* _Exercise description_: Every record that follows should be copied exactly. No picture belongs in the copy.

##### Input data #####

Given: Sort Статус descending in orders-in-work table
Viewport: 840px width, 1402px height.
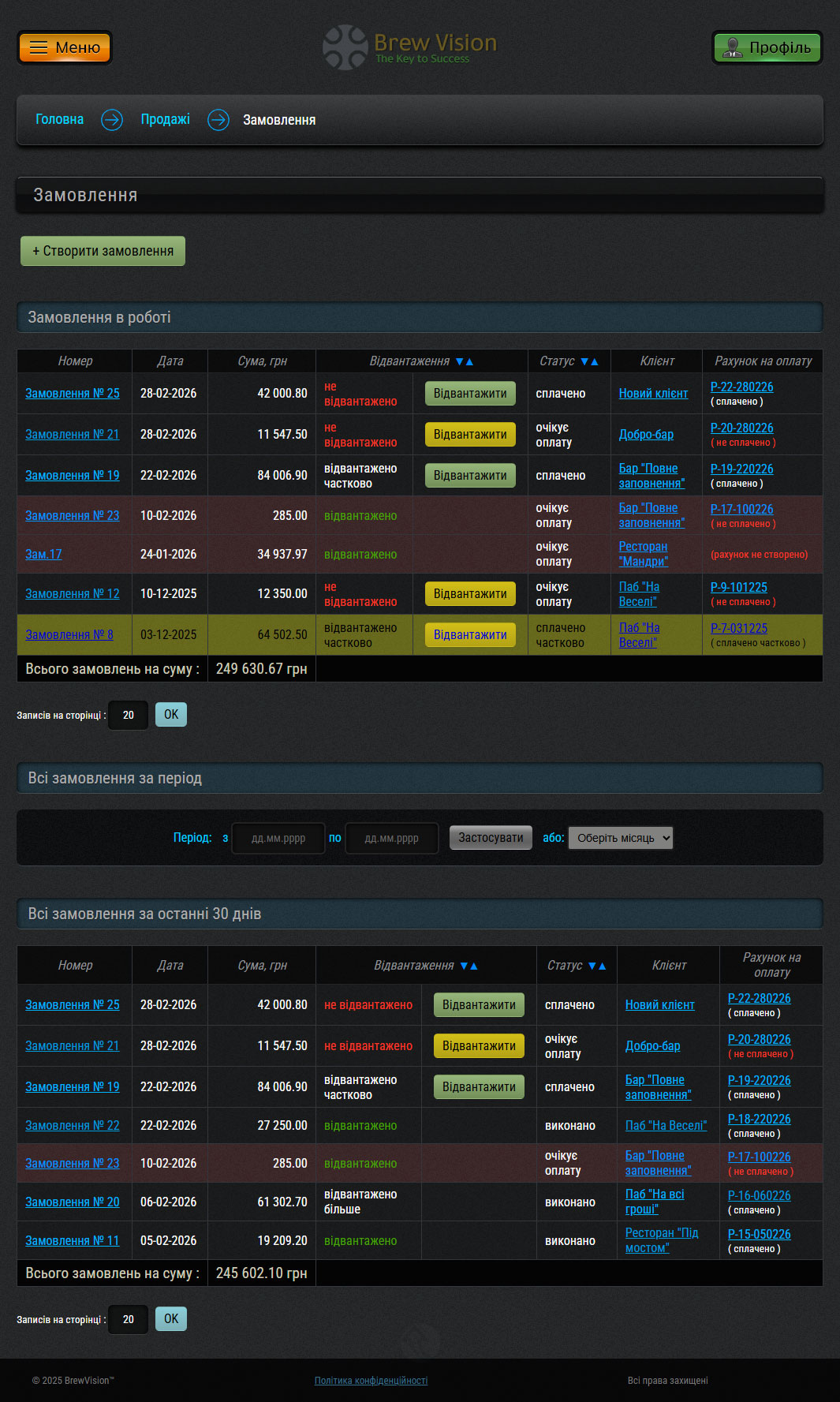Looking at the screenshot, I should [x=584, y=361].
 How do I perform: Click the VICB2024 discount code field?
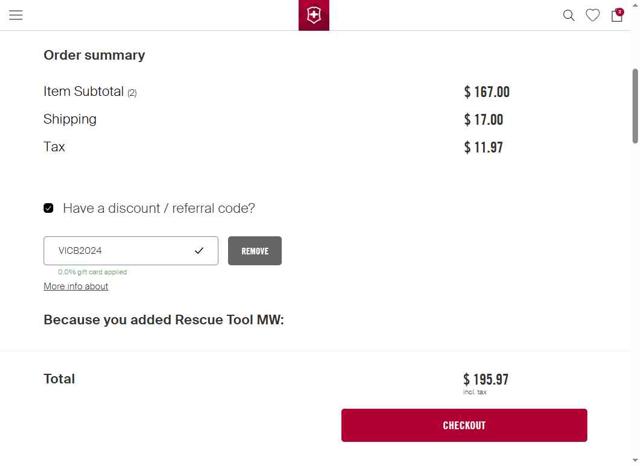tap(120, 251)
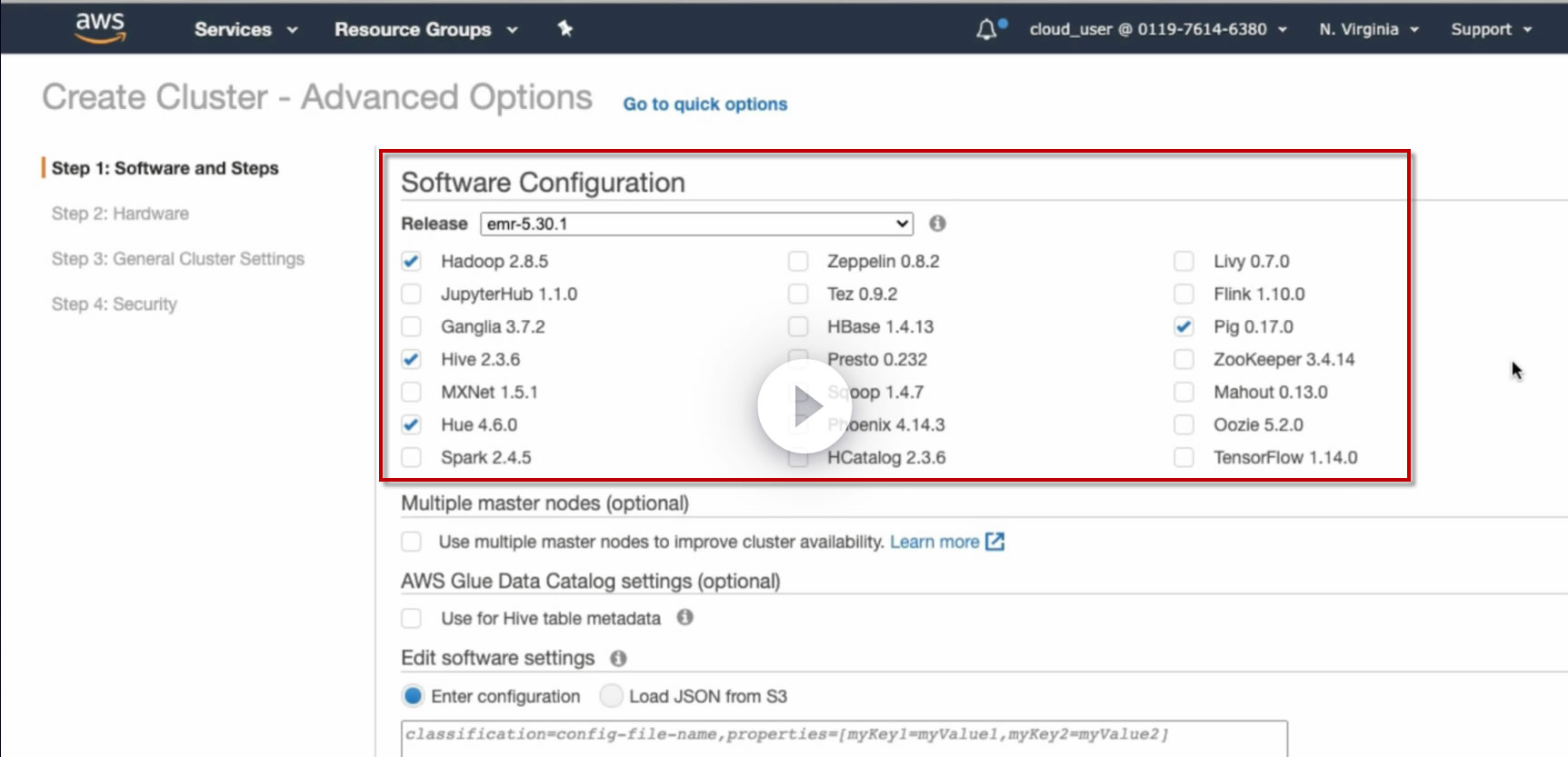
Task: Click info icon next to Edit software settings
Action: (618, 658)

#####

* _Result for this exercise_:
Given: Sort Статус descending in orders-in-work table
Viewport: 840px width, 1402px height.
Looking at the screenshot, I should [x=584, y=361].
 How do I perform: Click the VICB2024 discount code field?
tap(120, 251)
Task: Click info icon next to Edit software settings
Action: (618, 658)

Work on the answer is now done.